INTRODUCTION: This study investigates cardiac involvement in ankylosing spondylitis (AS) using cardiac magnetic resonance imaging (MRI). The findings are correlated with transthoracic echocardiography (TTE) and clinical and laboratory data.
METHODS: The study included patients diagnosed with HLA-B27 positive AS for at least 10 years, without any known cardiac complications or risk factors, but with diastolic dysfunction detected via TTE. The average patient age was 40 years. Contrast-enhanced cardiac MRI was performed to assess cardiac morphology and myocardial pathologies. Disease activity was evaluated using the Bath Ankylosing Spondylitis Activity Index (BASDAI) and the Bath Ankylosing Spondylitis Functional Index (BASFI). Laboratory markers, including C-reactive protein (CRP) and erythrocyte sedimentation rate (ESR), were measured to determine disease activity.

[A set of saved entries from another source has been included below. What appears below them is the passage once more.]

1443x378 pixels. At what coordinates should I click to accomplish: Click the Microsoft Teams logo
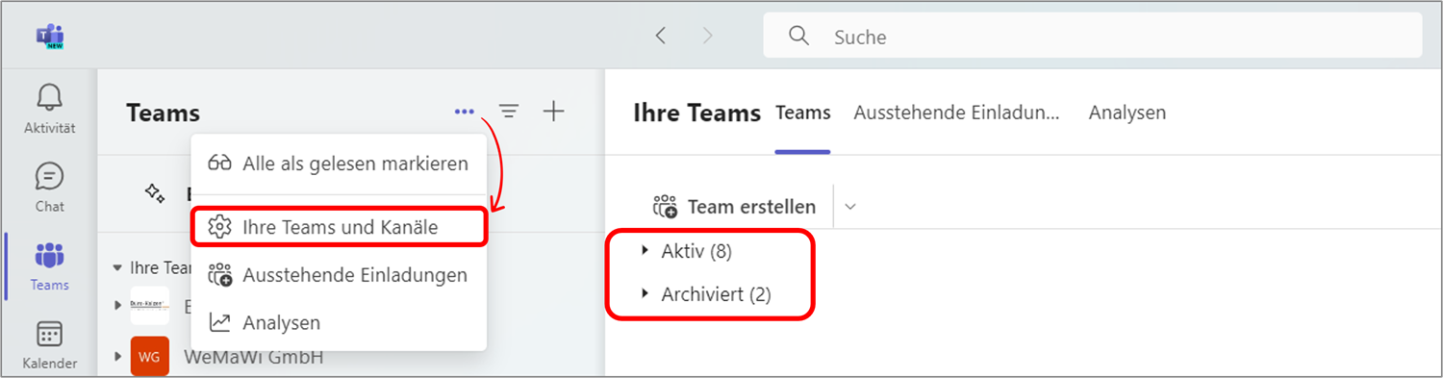tap(49, 37)
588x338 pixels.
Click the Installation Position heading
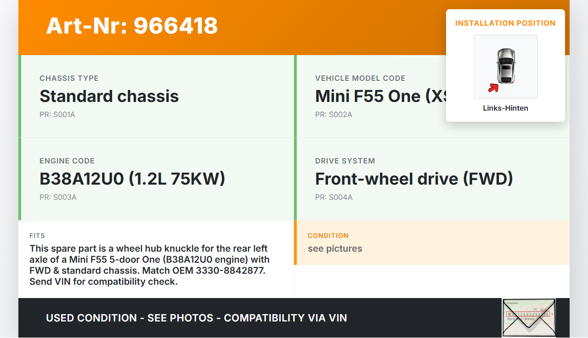click(x=505, y=23)
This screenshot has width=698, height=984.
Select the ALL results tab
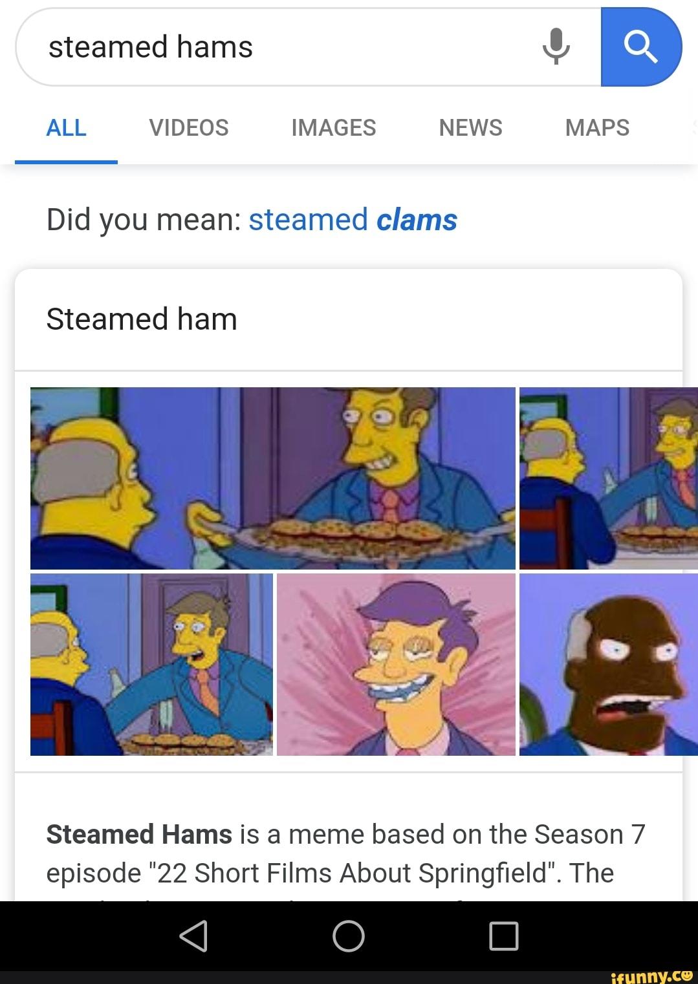point(66,128)
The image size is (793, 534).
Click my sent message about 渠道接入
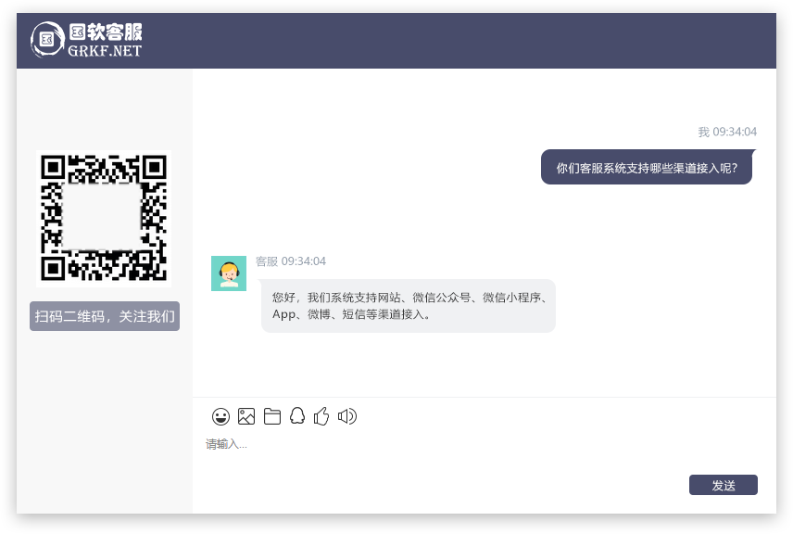coord(646,168)
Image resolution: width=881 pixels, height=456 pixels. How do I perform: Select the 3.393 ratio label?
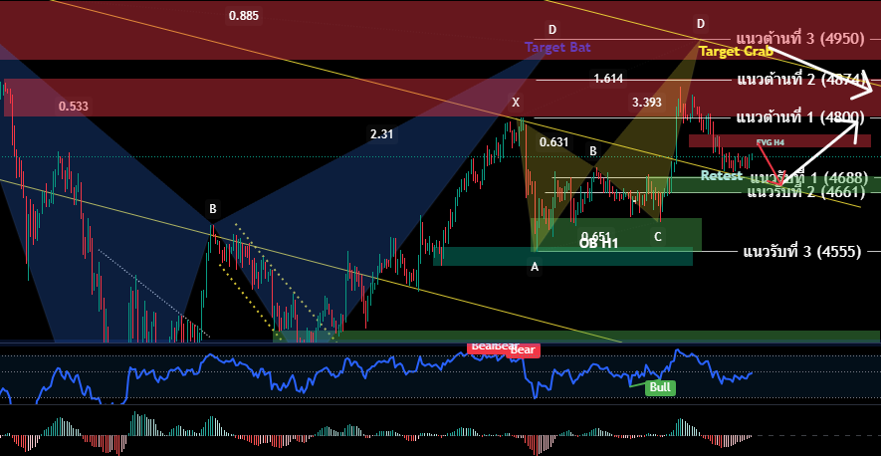point(647,102)
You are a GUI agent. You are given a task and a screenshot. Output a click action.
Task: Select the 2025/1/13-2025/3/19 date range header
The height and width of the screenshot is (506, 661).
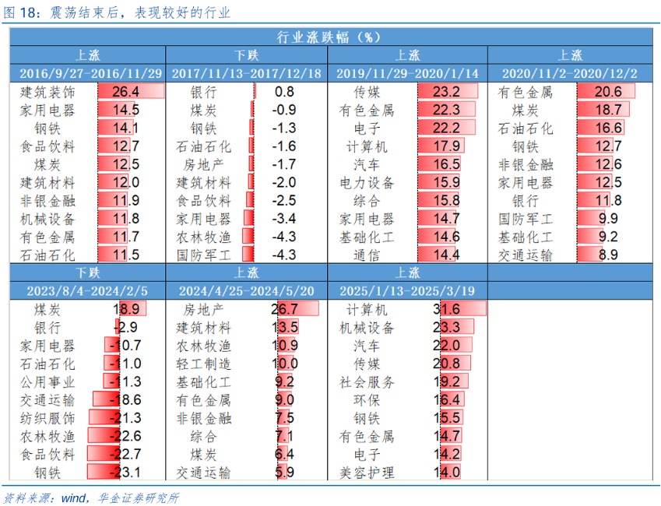pos(407,291)
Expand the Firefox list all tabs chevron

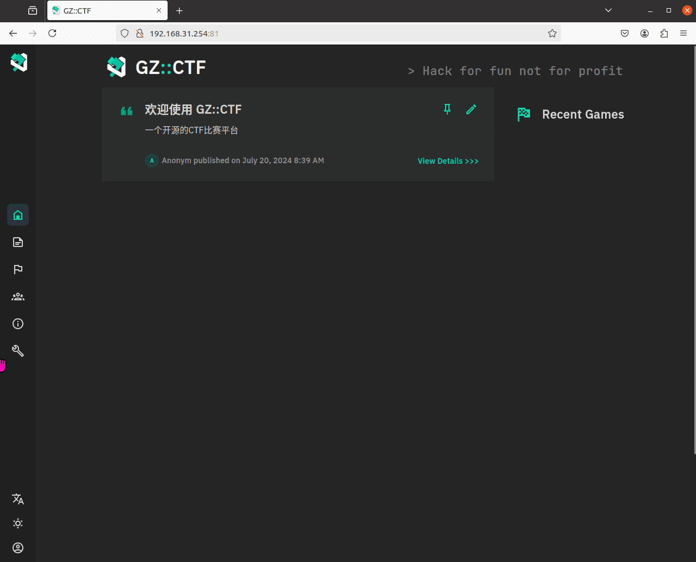click(608, 10)
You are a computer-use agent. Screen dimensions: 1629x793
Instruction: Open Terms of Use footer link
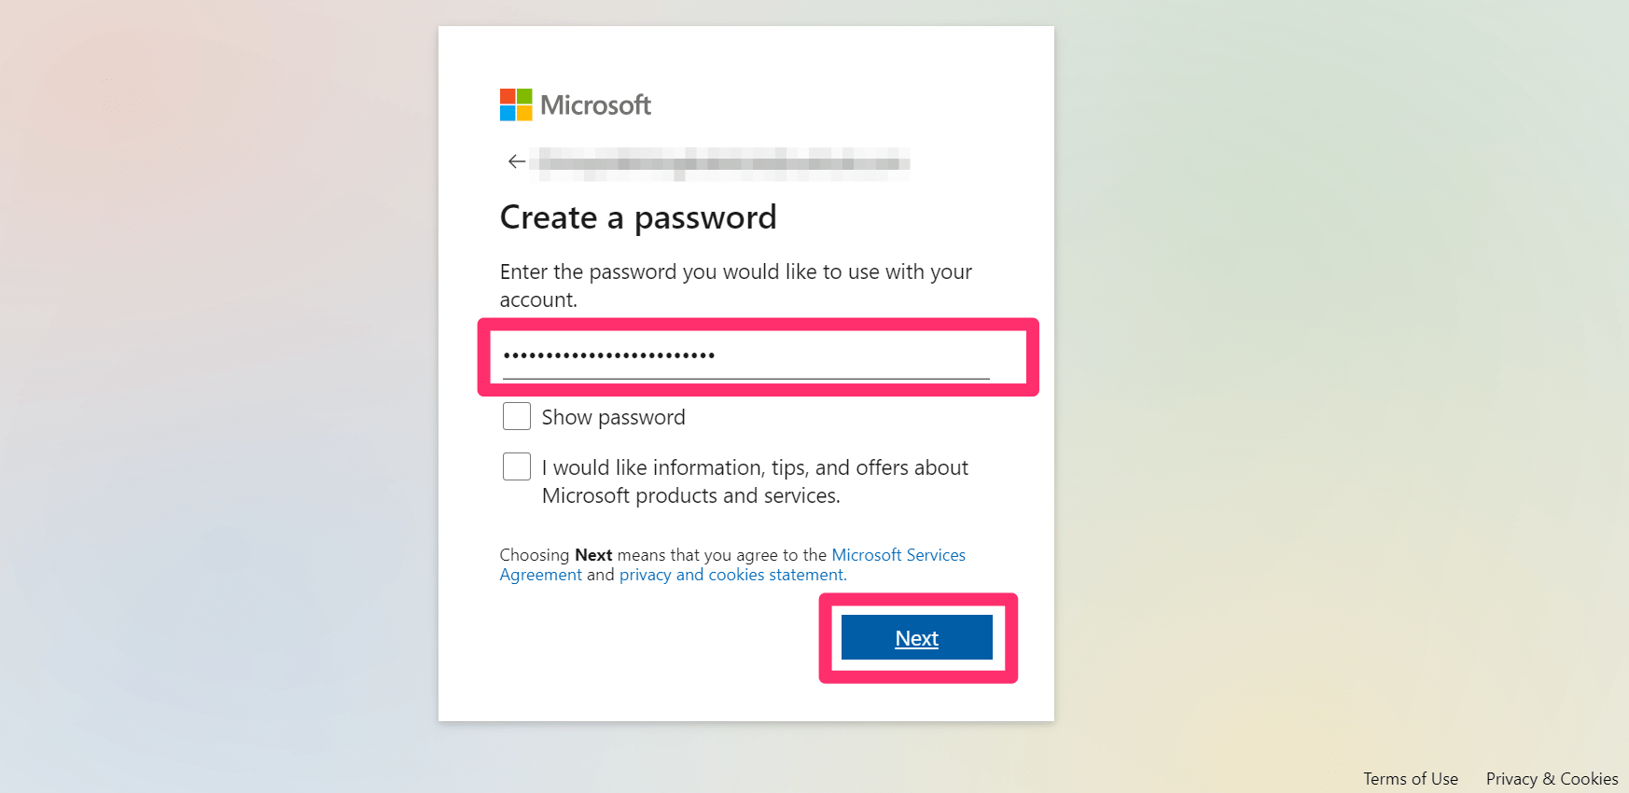point(1410,779)
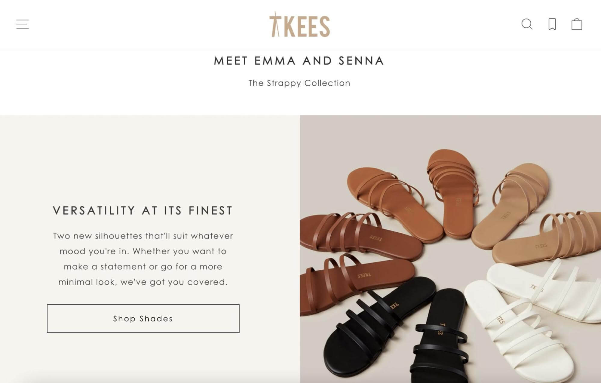This screenshot has height=383, width=601.
Task: Click The Strappy Collection subtitle
Action: coord(299,83)
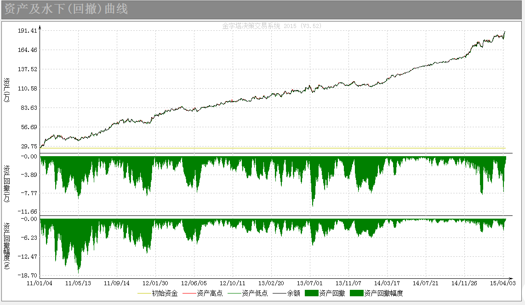Click the yellow 初始资金 legend line marker
Screen dimensions: 525x305
(x=144, y=293)
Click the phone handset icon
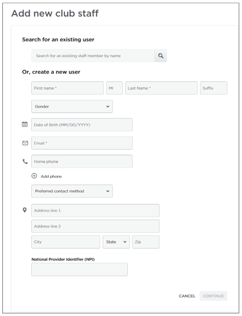Screen dimensions: 242x316 click(x=25, y=161)
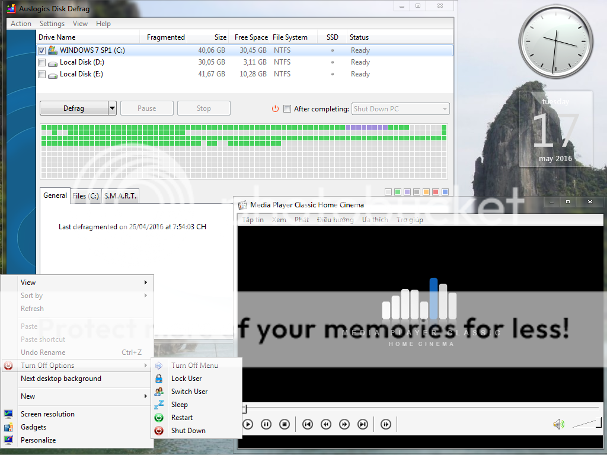Viewport: 607px width, 455px height.
Task: Click the Free Space column header
Action: [251, 37]

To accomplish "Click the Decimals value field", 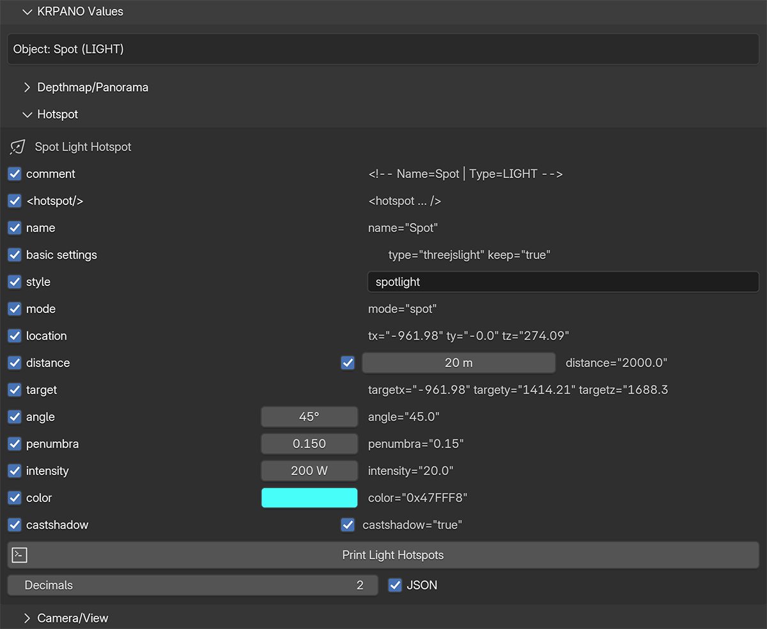I will (x=193, y=585).
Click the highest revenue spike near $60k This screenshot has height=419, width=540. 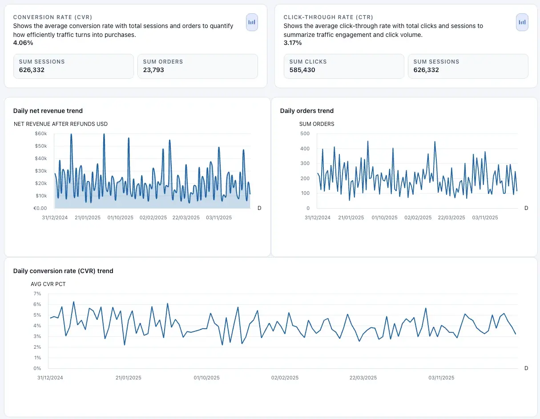(71, 134)
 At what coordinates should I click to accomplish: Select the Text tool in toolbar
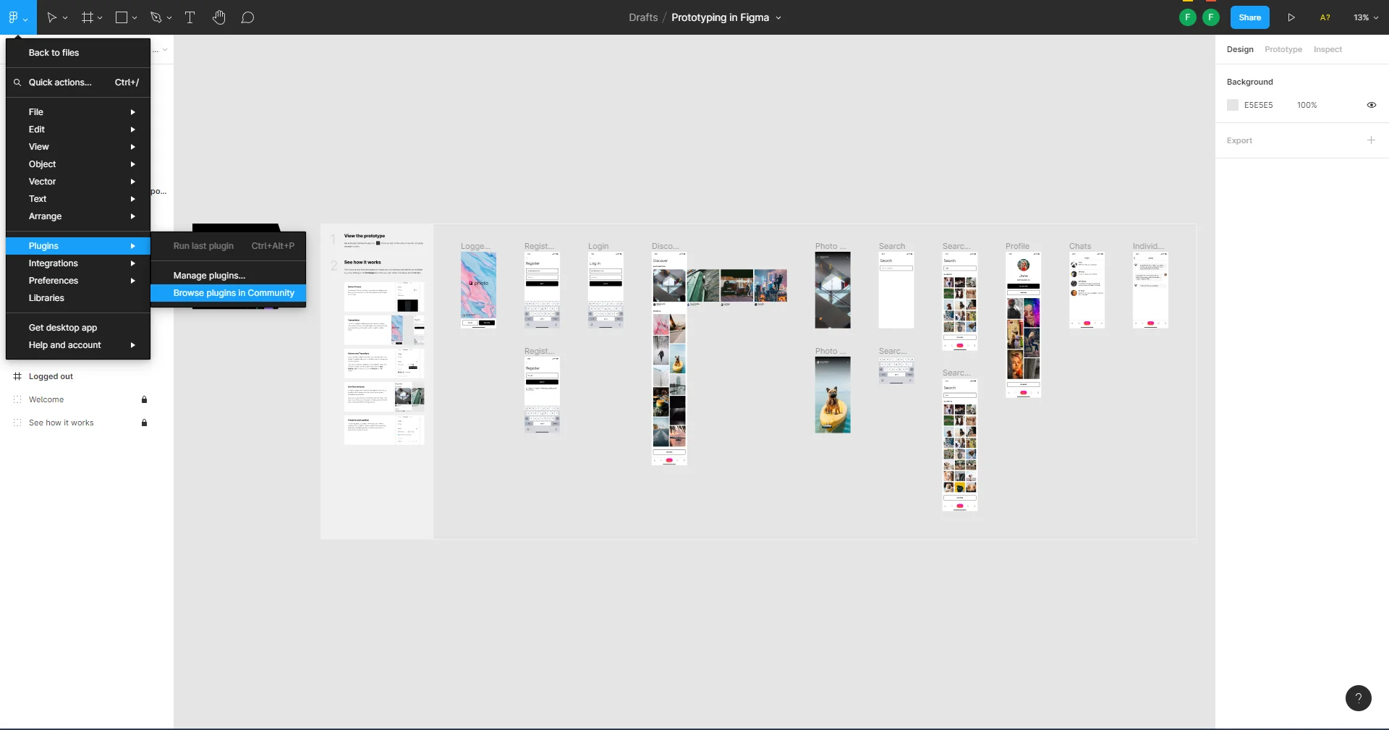click(190, 17)
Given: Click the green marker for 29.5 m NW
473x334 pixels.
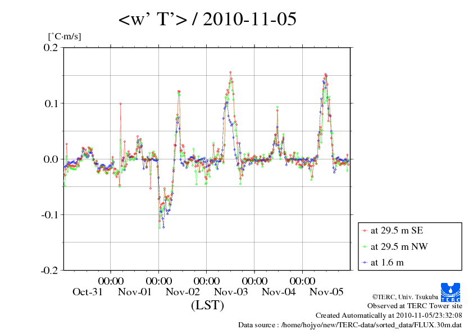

RESULTS: Patients with increased clinical activation indices and prolonged E-wave deceleration time on tissue Doppler imaging exhibited myocardial pathology on cardiac MRI. MRI findings included intramural myocardial edema, late gadolinium enhancement, and myocardial thinning in the left ventricular wall. No statistically significant association was found between cardiac MRI findings and laboratory markers.
DISCUSSION AND CONCLUSION: AS patients with diastolic dysfunction may benefit from MRI to localize underlying myocardial pathology. Abnormal MRI findings were associated with higher disease activation indices, suggesting a role for inflammation in the pathogenesis of myocardial involvement in AS.
GİRİŞ ve AMAÇ: Bu çalışma, ankilozan spondilit (AS) hastalarında kardiyak manyetik rezonans görüntüleme (MRG) kullanılarak kardiyak tutulumu araştırmakta ve elde edilen bulgular transtorasik ekokardiyografi (TTE) ile klinik ve laboratuvar verilerle karşılaştırılmaktadır.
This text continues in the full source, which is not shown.